Il me suffisait donc d’en trouver une pour convaincre l’akkal que je descendais de quelque ancien fidèle ; mais ce mensonge me répugnait. Le kaïmakan, plus éclairé par sa position et plus ouvert aux idées de l’Europe que ses compatriotes, me donna des détails qui m’éclairèrent tout à coup. Mon ami, j’ai tout compris, tout deviné en un instant ; mon rêve absurde devient ma vie, l’impossible s’est réalisé !

Cherche bien, accumule les suppositions les plus baroques, ou plutôt jette ta langue aux chiens, comme dit Mme de Sévigné. Apprends maintenant une chose dont je n’avais moi-même jusqu’ici qu’une vague idée. Les akkals druses sont les francs-maçons de l’Orient.

Il ne faut pas d’autres raisons pour expliquer l’ancienne prétention des brases de descendre de certains chevaliers des croisades. Ce que leur grand émir Fakardin déclarait à la cour des Médicis en invoquant l’appui de l’Europe contre les Turcs, ce qui se trouve si souvent rappelé dans les lettres-patentes de Henri IV et de Louis XIV en faveur des peuples du Liban, est véritable au moins en partie. Pendant les deux siècles qu’a duré l’occupation du Liban par les chevaliers du temple, ces derniers y avaient jeté les bases d’une institution profonde. Dans leur besoin de dominer des nations de races et de religions différentes, il est évident que ce sont eux qui ont établi ce système d’affiliations maçonniques, tout empreint au reste des coutumes locales. — Les idées orientales qui, par suite, pénétrèrent dans leur ordre ont été cause en partie des accusations d’hérésie qu’ils subirent en Europe. La franc-maçonnerie a, comme tu sais, hérité de la doctrine des templiers ; voilà le rapport établi, voilà pourquoi les Druses parlent de leurs coreligionnaires d’Europe, dispersés dans divers pays, et principalement dans les montagnes d’Écosse (djebel-el-Scouzia).

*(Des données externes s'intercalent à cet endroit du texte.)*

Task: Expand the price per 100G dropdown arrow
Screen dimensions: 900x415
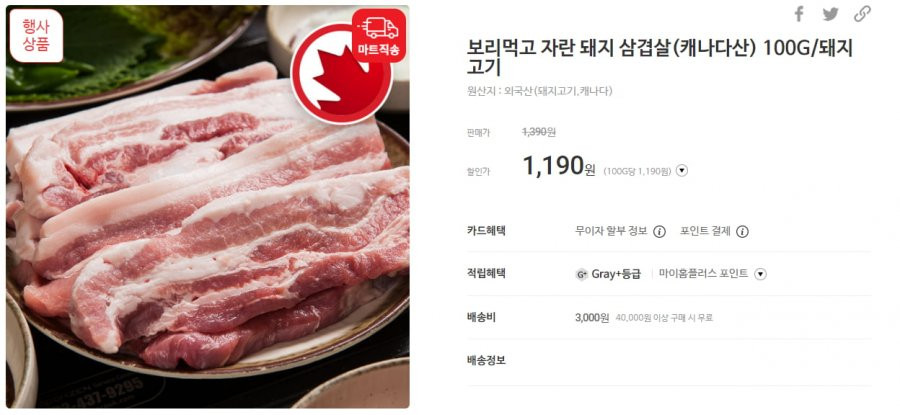Action: pos(681,170)
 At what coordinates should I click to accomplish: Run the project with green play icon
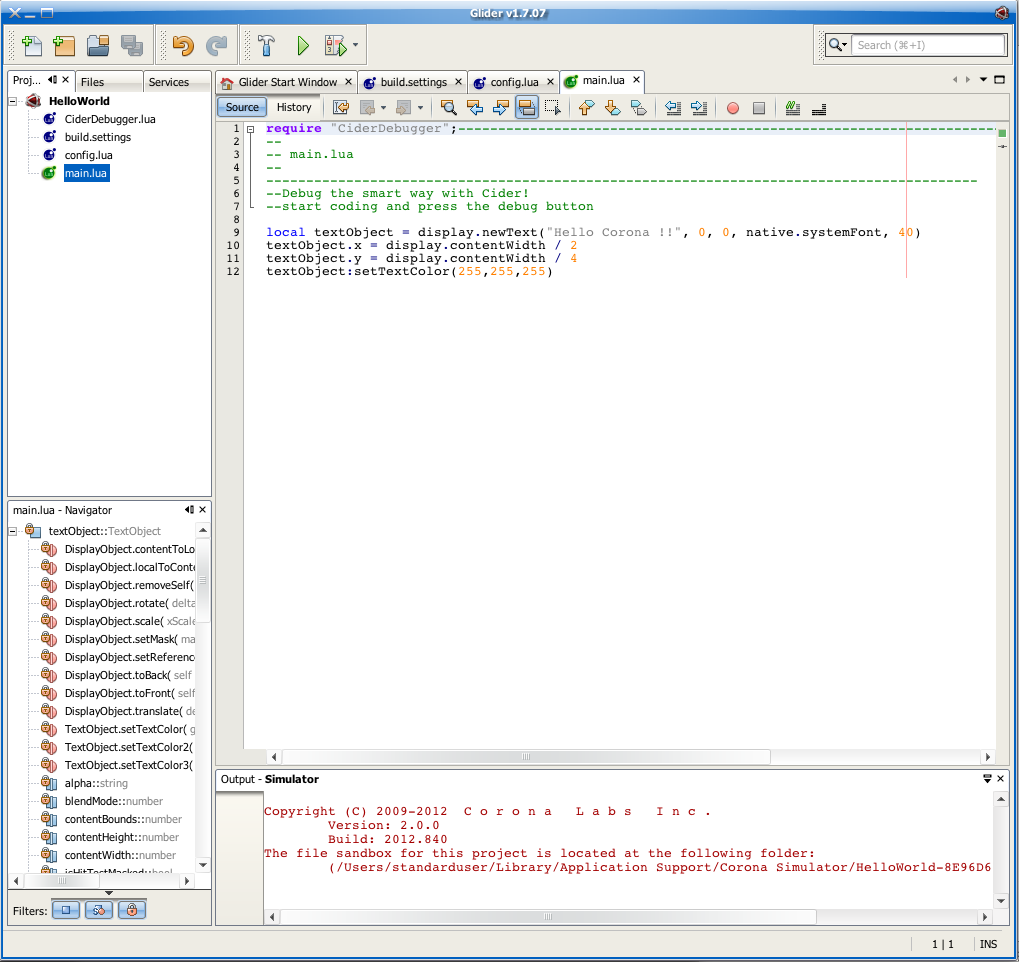pyautogui.click(x=302, y=45)
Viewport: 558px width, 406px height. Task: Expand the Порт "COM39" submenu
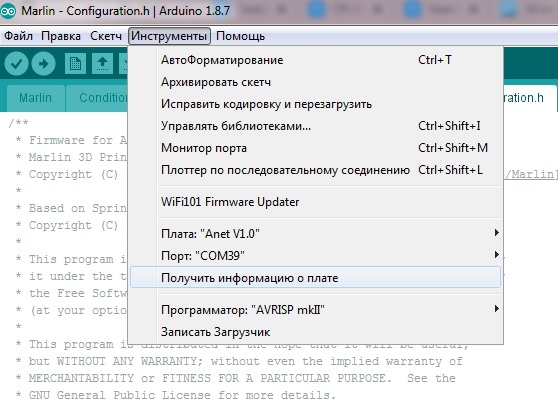(315, 255)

Ils entendent par là les compagnons et maîtres écossais, ainsi que les rose-croix, dont le grade correspond à celui d’ancien templier[1].

Mais tu sais que je suis moi-même l’un des enfans de la veuve, un louveteau (fils de maître), que j’ai été nourri dans l’horreur du meurtre d’Adoniram et dans l’admiration du saint Temple, dont les colonnes ont

  1. Les missionnaires anglais appuient beaucoup sur cette circonstance pour établir parmi les Druses l’influence de leur pays. Ils leur font croire que le rite écossais est particulier à l’Angleterre. On peut s’assurer que la maçonnerie française a la première compris ces rapports, puisqu’elle fonda à l’époque de la révolution les loges des Druses réunis, des Commandeurs du Liban, etc.